There has never been a question that the role of the learning leader is to improve the performance of the organization by introducing, when necessary, an intervention to change the way employees perform. Similarly, we are also responsible for the performance of our own team, where they focus, what company goals they attempt to impact, what data they track, and what systems they use.
It is common to engage in discussions with those in our profession surrounding “what” programs we need to introduce to solve the problem that we are sure can be solved via training. The good news is that we have come a long way in clearly deciding whether or not training is the answer. Once the analysis is complete and begin to target the performance gaps, learning and development teams focus their efforts on “how” the training is designed and delivered.

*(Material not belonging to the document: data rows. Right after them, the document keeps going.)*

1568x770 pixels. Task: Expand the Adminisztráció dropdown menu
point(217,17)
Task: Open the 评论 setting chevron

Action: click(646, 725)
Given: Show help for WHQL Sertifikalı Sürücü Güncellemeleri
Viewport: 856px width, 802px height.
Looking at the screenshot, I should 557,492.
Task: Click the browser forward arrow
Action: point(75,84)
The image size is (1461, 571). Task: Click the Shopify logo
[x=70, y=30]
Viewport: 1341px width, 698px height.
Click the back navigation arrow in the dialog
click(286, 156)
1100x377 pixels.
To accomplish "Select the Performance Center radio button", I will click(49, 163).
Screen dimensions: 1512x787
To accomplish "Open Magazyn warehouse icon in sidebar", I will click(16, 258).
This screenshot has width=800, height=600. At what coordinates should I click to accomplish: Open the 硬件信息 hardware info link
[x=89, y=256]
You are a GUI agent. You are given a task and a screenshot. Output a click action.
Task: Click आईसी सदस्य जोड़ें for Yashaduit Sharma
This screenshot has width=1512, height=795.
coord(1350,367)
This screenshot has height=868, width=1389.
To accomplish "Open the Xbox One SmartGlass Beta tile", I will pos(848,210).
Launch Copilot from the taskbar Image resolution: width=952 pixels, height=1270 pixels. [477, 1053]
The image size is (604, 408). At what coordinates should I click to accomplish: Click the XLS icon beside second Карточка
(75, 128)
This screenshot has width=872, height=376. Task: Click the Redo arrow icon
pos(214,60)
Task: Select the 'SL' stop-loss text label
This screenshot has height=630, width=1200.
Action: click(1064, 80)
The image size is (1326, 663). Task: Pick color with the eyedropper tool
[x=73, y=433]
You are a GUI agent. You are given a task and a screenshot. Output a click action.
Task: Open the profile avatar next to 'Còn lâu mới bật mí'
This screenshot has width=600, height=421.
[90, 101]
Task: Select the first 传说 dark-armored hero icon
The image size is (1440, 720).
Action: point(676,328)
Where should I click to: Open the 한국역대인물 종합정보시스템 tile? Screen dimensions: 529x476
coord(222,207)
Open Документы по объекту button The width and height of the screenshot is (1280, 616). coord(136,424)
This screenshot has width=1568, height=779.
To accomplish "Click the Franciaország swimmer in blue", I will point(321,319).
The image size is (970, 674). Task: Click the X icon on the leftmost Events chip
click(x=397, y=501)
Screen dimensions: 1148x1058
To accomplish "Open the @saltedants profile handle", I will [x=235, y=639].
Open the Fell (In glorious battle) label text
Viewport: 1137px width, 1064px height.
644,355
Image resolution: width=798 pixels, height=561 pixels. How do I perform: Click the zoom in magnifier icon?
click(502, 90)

There are always heavy discussions around which modality will be the most effective. We see the inclusion of various teaching approaches, content types and platforms into a given program – be it video, instructor led, role play, microlearning or coaching to name a few. I see our focus on “how” beginning to truly change the way we approach the design and content in our programs. So what’s next?
As part of our role as “leaders” in learning and development, we need to start to introduce the “why” into our discussions. Why are we introducing the program? Why the instructor is teaching the course may change how the content is delivered. Why the designer is designing the program will influence the nature and structure of the learning, ensuring the input they collect from SMEs is on point and relevant to those who take the training. Why the administrator tracks certain data may influence the approach they take to surveying participants, and that may lead them to introduce multiple methods to check the learner’s reaction to the experience. I really think our next challenge to move the needle on the impact of the programs we support is to start discussing the why.
This edition of Training Industry Magazine takes a look at training in terms of its engagement and alignment to the outcomes we have as an organization. As you read through this collection of practices and approaches, keep in mind that if we insert more “why” when discussing the initiatives we create or procure, the likelihood of engaging the learner and hitting the performance improvement mark skyrockets. At least, that’s my perspective.